|
|
|
|
|
by vbilopav
1150 days ago
|
|
I don't understand it either. Author seems to be arguing against long functions/procedures. But if you move that to the client, presumably with ORM support - you're going to be executing more or less the same sequence of SQL queries and commands. Only difference is that when doing it on client you will have a lot of latency. Yes, you can cache some data in between those commands to avoid same multiple queries, but if you use temp tables to do so, they will use memory only if it is available, otherwise you are limited with the actual storage size. Only time I had memory issues with PostgreSQL when I used too much data in arrays and json's. Those are memory only variables.

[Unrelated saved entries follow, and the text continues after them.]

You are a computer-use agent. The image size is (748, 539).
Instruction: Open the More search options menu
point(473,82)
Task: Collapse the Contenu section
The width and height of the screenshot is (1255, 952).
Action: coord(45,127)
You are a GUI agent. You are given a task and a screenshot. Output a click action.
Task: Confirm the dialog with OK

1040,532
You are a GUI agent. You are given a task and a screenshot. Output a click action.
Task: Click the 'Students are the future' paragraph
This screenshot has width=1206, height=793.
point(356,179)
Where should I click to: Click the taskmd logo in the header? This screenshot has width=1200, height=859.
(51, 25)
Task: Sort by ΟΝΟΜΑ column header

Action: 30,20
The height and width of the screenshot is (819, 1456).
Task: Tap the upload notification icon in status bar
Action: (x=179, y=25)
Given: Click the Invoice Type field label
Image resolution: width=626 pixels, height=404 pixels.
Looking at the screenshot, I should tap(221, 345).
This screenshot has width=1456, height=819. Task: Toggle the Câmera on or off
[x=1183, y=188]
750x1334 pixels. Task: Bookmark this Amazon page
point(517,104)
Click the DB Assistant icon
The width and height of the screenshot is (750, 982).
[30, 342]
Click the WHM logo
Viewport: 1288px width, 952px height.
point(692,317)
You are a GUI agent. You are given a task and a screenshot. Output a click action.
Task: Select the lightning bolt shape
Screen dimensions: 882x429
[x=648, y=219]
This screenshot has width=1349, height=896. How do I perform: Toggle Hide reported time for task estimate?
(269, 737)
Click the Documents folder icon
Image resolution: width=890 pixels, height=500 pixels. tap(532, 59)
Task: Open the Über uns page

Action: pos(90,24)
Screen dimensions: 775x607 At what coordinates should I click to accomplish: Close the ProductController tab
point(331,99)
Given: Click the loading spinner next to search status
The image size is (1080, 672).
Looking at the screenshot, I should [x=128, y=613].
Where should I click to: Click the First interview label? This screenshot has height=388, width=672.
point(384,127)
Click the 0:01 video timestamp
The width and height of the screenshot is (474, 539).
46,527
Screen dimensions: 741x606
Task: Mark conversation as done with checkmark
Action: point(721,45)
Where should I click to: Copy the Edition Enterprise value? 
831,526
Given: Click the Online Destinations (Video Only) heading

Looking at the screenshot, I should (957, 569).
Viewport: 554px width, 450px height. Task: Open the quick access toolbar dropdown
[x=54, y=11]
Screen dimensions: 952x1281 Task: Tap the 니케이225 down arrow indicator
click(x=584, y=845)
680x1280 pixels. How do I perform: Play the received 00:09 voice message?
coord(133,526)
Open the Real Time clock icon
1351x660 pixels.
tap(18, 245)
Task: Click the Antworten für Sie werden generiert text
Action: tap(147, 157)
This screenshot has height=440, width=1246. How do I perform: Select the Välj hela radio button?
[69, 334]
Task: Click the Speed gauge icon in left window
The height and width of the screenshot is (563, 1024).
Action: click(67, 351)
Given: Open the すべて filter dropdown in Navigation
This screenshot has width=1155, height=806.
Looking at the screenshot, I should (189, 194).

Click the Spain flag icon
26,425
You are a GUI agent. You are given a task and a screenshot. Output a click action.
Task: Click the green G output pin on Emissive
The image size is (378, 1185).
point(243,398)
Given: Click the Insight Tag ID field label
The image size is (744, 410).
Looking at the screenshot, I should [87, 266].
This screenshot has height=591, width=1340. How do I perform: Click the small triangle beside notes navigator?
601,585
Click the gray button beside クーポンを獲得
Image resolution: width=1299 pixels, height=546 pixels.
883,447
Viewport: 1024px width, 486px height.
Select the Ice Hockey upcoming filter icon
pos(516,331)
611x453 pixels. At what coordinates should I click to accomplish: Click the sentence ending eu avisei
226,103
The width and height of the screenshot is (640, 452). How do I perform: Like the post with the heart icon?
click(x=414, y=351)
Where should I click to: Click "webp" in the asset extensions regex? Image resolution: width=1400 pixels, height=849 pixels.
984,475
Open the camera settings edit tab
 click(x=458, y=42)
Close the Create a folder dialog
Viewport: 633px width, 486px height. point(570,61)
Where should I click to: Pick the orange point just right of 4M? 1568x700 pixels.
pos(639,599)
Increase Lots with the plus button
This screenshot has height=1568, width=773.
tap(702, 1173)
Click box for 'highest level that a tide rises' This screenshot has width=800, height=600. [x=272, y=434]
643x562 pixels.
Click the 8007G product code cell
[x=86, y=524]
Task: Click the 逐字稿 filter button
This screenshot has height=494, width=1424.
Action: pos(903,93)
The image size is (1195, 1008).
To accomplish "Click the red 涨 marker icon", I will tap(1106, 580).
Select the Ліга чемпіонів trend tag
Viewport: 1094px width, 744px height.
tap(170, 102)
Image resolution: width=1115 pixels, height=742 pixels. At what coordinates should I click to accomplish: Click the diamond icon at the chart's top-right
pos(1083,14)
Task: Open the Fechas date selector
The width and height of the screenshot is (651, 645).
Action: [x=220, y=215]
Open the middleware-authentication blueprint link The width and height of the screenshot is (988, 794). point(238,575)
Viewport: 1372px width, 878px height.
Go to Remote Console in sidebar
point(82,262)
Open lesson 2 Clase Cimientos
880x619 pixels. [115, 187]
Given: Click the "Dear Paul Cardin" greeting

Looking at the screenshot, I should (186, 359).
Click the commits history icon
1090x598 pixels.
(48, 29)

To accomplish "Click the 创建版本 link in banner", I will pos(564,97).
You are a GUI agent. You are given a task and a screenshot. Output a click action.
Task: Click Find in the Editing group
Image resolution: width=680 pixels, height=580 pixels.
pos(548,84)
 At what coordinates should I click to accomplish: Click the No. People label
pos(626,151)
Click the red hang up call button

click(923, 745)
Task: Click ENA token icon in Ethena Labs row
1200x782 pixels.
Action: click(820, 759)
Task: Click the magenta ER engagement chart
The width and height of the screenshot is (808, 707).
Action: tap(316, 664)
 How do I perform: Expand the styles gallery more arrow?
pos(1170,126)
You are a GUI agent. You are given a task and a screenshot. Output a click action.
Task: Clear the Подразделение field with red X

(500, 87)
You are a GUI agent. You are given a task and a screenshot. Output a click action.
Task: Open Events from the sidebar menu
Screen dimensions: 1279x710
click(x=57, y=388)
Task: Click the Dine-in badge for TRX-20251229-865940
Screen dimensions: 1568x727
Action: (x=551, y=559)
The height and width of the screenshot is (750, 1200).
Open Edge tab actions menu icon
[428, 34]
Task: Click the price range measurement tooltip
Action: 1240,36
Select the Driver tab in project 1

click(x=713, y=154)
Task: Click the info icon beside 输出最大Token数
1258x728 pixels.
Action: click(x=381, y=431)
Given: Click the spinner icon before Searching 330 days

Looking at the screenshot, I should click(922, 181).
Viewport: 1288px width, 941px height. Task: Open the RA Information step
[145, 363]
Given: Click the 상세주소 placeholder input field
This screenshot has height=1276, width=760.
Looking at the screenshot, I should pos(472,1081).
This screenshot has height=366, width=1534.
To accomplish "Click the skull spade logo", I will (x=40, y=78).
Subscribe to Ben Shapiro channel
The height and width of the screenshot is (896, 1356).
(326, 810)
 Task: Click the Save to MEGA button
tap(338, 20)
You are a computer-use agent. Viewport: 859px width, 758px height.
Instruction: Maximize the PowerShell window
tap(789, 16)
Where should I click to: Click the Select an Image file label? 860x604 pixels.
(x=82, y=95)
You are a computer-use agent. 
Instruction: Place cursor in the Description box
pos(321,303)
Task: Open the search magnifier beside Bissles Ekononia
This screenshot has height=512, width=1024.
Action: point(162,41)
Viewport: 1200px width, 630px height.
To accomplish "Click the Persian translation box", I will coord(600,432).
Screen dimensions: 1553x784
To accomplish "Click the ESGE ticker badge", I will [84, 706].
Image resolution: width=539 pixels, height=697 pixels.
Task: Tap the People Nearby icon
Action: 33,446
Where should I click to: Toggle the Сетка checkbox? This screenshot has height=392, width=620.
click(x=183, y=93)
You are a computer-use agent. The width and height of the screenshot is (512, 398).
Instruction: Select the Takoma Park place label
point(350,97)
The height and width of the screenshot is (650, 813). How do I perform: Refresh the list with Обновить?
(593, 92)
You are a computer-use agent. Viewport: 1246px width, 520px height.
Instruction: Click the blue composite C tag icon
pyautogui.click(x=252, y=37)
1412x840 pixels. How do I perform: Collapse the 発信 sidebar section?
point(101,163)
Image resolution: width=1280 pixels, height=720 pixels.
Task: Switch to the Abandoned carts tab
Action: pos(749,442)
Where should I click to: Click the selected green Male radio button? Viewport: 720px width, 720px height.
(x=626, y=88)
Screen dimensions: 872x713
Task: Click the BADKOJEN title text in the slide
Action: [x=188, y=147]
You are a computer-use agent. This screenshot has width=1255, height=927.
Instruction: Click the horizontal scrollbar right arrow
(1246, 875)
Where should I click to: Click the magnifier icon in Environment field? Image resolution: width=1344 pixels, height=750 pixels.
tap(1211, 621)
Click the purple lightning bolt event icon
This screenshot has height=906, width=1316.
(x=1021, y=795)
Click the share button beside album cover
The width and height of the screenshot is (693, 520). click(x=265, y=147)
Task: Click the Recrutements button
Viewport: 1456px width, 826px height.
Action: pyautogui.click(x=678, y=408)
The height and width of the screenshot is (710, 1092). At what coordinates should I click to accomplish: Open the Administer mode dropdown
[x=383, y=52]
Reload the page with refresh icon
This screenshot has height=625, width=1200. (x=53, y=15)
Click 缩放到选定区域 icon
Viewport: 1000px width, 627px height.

For example, I'd return a huge json to client and I'd run out of memory on PostgreSQL. I started streaming row by row and problem solved. |
|
Moving the traversal logic into the application and just sending SQL queries to Postgres (we don't use an ORM) eliminated the lag. RTT between the application and the db was a few ms and this wasn't user-facing logic anyway, so extra latency wasn't an issue in this case.
Probably the fundamental problem here was a sub-optimal schema, but sometimes you're just working with what you've got. Plus a commenter on Reddit pointed out that if we used pure SQL functions instead of PL/pgSQL, we'd also have seen better performance then.